EXERCISE PROMPT:
Output every record below exactly as it appears.

AVAILABLE DATA:
● ● ● ● ●

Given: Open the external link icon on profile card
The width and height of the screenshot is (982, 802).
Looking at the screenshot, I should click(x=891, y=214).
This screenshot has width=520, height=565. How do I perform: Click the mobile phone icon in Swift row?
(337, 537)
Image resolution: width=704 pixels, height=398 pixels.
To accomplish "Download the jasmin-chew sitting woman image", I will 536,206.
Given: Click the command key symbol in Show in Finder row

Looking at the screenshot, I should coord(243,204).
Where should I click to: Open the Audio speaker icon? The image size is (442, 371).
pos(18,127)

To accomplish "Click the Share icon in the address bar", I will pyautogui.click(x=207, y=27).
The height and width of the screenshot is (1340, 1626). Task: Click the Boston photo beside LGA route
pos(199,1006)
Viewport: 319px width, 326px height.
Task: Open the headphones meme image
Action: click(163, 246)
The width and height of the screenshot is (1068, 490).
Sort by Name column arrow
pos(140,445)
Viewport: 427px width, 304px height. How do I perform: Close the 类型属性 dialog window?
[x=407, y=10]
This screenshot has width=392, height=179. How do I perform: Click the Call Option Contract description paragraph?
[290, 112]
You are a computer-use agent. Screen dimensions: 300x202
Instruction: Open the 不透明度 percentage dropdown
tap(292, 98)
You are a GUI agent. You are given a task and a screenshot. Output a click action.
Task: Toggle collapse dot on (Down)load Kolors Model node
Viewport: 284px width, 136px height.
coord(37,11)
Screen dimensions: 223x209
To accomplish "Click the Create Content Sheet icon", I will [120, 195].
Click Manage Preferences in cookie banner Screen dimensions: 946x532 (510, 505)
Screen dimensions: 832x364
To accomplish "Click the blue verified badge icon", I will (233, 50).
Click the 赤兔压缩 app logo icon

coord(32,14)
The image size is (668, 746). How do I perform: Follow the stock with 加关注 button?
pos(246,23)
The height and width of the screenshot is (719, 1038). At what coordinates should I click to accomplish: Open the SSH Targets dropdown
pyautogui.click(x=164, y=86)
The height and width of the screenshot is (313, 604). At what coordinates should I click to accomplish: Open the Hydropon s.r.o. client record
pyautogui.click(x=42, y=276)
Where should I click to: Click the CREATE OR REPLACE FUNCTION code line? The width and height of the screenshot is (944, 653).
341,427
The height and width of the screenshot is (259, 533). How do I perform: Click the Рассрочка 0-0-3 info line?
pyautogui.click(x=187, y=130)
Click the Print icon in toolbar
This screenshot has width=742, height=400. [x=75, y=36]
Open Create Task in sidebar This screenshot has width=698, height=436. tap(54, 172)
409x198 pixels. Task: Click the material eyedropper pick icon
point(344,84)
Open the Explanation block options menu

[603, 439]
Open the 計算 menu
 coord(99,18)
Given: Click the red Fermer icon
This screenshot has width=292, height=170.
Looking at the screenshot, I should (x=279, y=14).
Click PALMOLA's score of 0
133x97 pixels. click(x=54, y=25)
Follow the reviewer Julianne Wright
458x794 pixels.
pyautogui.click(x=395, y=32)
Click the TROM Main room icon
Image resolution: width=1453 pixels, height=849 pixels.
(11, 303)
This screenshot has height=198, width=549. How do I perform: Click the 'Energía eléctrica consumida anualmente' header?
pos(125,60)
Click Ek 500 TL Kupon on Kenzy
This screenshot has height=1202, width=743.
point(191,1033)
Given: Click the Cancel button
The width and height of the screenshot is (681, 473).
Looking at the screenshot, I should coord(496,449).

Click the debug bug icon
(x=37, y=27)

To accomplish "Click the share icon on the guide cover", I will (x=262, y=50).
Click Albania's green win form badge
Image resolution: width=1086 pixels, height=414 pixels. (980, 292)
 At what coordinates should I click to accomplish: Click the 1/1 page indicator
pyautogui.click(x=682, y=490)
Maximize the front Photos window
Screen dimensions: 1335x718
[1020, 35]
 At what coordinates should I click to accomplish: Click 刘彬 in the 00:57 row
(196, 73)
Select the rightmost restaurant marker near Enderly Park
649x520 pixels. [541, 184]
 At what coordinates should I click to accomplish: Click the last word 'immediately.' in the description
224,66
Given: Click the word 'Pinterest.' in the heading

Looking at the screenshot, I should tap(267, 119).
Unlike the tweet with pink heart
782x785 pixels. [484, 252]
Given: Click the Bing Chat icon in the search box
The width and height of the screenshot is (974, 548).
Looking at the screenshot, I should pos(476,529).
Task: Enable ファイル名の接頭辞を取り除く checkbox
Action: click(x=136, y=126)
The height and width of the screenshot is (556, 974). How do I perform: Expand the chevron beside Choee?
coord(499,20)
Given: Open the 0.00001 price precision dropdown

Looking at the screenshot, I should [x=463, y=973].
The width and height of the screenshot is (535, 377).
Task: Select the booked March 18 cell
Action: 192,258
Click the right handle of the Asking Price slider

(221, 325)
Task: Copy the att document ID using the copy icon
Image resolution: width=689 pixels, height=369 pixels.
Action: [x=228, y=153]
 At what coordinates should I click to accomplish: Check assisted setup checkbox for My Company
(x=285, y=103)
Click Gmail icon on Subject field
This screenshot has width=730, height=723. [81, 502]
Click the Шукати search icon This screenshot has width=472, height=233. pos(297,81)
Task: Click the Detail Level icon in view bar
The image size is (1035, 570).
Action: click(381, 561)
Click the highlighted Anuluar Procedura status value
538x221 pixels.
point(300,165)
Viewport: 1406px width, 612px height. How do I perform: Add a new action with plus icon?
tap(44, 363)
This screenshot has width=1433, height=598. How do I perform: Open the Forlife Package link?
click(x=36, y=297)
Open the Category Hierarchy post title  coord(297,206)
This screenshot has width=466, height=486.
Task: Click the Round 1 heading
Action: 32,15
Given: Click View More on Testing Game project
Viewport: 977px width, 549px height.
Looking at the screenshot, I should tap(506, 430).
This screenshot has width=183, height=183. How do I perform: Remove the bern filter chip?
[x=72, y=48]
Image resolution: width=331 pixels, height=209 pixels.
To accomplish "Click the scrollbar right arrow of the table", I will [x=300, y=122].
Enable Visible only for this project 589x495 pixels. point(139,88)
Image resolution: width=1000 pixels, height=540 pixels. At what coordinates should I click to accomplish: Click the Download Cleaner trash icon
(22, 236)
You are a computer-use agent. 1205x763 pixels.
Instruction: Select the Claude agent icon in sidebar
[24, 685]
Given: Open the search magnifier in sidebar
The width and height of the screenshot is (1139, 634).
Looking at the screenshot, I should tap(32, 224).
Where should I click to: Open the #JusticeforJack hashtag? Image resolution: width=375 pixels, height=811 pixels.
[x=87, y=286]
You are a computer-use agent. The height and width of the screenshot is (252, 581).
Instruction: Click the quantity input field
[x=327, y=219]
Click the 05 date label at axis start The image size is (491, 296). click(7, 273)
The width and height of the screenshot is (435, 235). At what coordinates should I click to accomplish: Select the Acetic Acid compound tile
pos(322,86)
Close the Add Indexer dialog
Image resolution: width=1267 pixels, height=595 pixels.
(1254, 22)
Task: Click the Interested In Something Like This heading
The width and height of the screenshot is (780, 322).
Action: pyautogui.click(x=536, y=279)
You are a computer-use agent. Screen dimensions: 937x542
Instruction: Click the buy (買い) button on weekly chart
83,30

● ● ● ● ●

SOLUTION BELOW:
Given: Open the external link icon on profile card
The width and height of the screenshot is (982, 802).
Looking at the screenshot, I should click(x=891, y=214).
This screenshot has width=520, height=565. How do I perform: Click the mobile phone icon in Swift row?
(337, 537)
Image resolution: width=704 pixels, height=398 pixels.
To accomplish "Download the jasmin-chew sitting woman image", I will 536,206.
Given: Click the command key symbol in Show in Finder row

Looking at the screenshot, I should coord(243,204).
Where should I click to: Open the Audio speaker icon? The image size is (442, 371).
pos(18,127)

To accomplish "Click the Share icon in the address bar", I will pyautogui.click(x=207, y=27).
The height and width of the screenshot is (1340, 1626). Task: Click the Boston photo beside LGA route
pos(199,1006)
Viewport: 319px width, 326px height.
Task: Open the headphones meme image
Action: click(163, 246)
The width and height of the screenshot is (1068, 490).
Sort by Name column arrow
pos(140,445)
Viewport: 427px width, 304px height. How do I perform: Close the 类型属性 dialog window?
[x=407, y=10]
This screenshot has width=392, height=179. How do I perform: Click the Call Option Contract description paragraph?
[290, 112]
You are a computer-use agent. Screen dimensions: 300x202
Instruction: Open the 不透明度 percentage dropdown
tap(292, 98)
You are a GUI agent. You are given a task and a screenshot. Output a click action.
Task: Toggle collapse dot on (Down)load Kolors Model node
Viewport: 284px width, 136px height.
coord(37,11)
Screen dimensions: 223x209
To accomplish "Click the Create Content Sheet icon", I will [120, 195].
Click Manage Preferences in cookie banner Screen dimensions: 946x532 (510, 505)
Screen dimensions: 832x364
To accomplish "Click the blue verified badge icon", I will (233, 50).
Click the 赤兔压缩 app logo icon

coord(32,14)
The image size is (668, 746). How do I perform: Follow the stock with 加关注 button?
pos(246,23)
The height and width of the screenshot is (719, 1038). At what coordinates should I click to accomplish: Open the SSH Targets dropdown
pyautogui.click(x=164, y=86)
The height and width of the screenshot is (313, 604). At what coordinates should I click to accomplish: Open the Hydropon s.r.o. client record
pyautogui.click(x=42, y=276)
Where should I click to: Click the CREATE OR REPLACE FUNCTION code line? The width and height of the screenshot is (944, 653).
341,427
The height and width of the screenshot is (259, 533). How do I perform: Click the Рассрочка 0-0-3 info line?
pyautogui.click(x=187, y=130)
Click the Print icon in toolbar
This screenshot has width=742, height=400. [x=75, y=36]
Open Create Task in sidebar This screenshot has width=698, height=436. tap(54, 172)
409x198 pixels. Task: Click the material eyedropper pick icon
point(344,84)
Open the Explanation block options menu

[603, 439]
Open the 計算 menu
 coord(99,18)
Given: Click the red Fermer icon
This screenshot has width=292, height=170.
Looking at the screenshot, I should (x=279, y=14).
Click PALMOLA's score of 0
133x97 pixels. click(x=54, y=25)
Follow the reviewer Julianne Wright
458x794 pixels.
pyautogui.click(x=395, y=32)
Click the TROM Main room icon
Image resolution: width=1453 pixels, height=849 pixels.
(11, 303)
This screenshot has height=198, width=549. How do I perform: Click the 'Energía eléctrica consumida anualmente' header?
pos(125,60)
Click Ek 500 TL Kupon on Kenzy
This screenshot has height=1202, width=743.
point(191,1033)
Given: Click the Cancel button
The width and height of the screenshot is (681, 473).
Looking at the screenshot, I should coord(496,449).

Click the debug bug icon
(x=37, y=27)

To accomplish "Click the share icon on the guide cover", I will (x=262, y=50).
Click Albania's green win form badge
Image resolution: width=1086 pixels, height=414 pixels. (980, 292)
 At what coordinates should I click to accomplish: Click the 1/1 page indicator
pyautogui.click(x=682, y=490)
Maximize the front Photos window
Screen dimensions: 1335x718
[1020, 35]
 At what coordinates should I click to accomplish: Click 刘彬 in the 00:57 row
(196, 73)
Select the rightmost restaurant marker near Enderly Park
649x520 pixels. [541, 184]
 At what coordinates should I click to accomplish: Click the last word 'immediately.' in the description
224,66
Given: Click the word 'Pinterest.' in the heading

Looking at the screenshot, I should tap(267, 119).
Unlike the tweet with pink heart
782x785 pixels. [484, 252]
Given: Click the Bing Chat icon in the search box
The width and height of the screenshot is (974, 548).
Looking at the screenshot, I should pos(476,529).
Task: Enable ファイル名の接頭辞を取り除く checkbox
Action: click(x=136, y=126)
The height and width of the screenshot is (556, 974). How do I perform: Expand the chevron beside Choee?
coord(499,20)
Given: Open the 0.00001 price precision dropdown

Looking at the screenshot, I should [x=463, y=973].
The width and height of the screenshot is (535, 377).
Task: Select the booked March 18 cell
Action: 192,258
Click the right handle of the Asking Price slider

(221, 325)
Task: Copy the att document ID using the copy icon
Image resolution: width=689 pixels, height=369 pixels.
Action: [x=228, y=153]
 At what coordinates should I click to accomplish: Check assisted setup checkbox for My Company
(x=285, y=103)
Click Gmail icon on Subject field
This screenshot has width=730, height=723. [81, 502]
Click the Шукати search icon This screenshot has width=472, height=233. pos(297,81)
Task: Click the Detail Level icon in view bar
The image size is (1035, 570).
Action: click(381, 561)
Click the highlighted Anuluar Procedura status value
538x221 pixels.
point(300,165)
Viewport: 1406px width, 612px height. How do I perform: Add a new action with plus icon?
tap(44, 363)
This screenshot has width=1433, height=598. How do I perform: Open the Forlife Package link?
click(x=36, y=297)
Open the Category Hierarchy post title  coord(297,206)
This screenshot has width=466, height=486.
Task: Click the Round 1 heading
Action: 32,15
Given: Click View More on Testing Game project
Viewport: 977px width, 549px height.
Looking at the screenshot, I should tap(506, 430).
This screenshot has width=183, height=183. How do I perform: Remove the bern filter chip?
[x=72, y=48]
Image resolution: width=331 pixels, height=209 pixels.
To accomplish "Click the scrollbar right arrow of the table", I will [x=300, y=122].
Enable Visible only for this project 589x495 pixels. point(139,88)
Image resolution: width=1000 pixels, height=540 pixels. At what coordinates should I click to accomplish: Click the Download Cleaner trash icon
(22, 236)
You are a computer-use agent. 1205x763 pixels.
Instruction: Select the Claude agent icon in sidebar
[24, 685]
Given: Open the search magnifier in sidebar
The width and height of the screenshot is (1139, 634).
Looking at the screenshot, I should tap(32, 224).
Where should I click to: Open the #JusticeforJack hashtag? Image resolution: width=375 pixels, height=811 pixels.
[x=87, y=286]
You are a computer-use agent. The height and width of the screenshot is (252, 581).
Instruction: Click the quantity input field
[x=327, y=219]
Click the 05 date label at axis start The image size is (491, 296). click(7, 273)
The width and height of the screenshot is (435, 235). At what coordinates should I click to accomplish: Select the Acetic Acid compound tile
pos(322,86)
Close the Add Indexer dialog
Image resolution: width=1267 pixels, height=595 pixels.
(1254, 22)
Task: Click the Interested In Something Like This heading
The width and height of the screenshot is (780, 322).
Action: pyautogui.click(x=536, y=279)
You are a computer-use agent. Screen dimensions: 937x542
Instruction: Click the buy (買い) button on weekly chart
83,30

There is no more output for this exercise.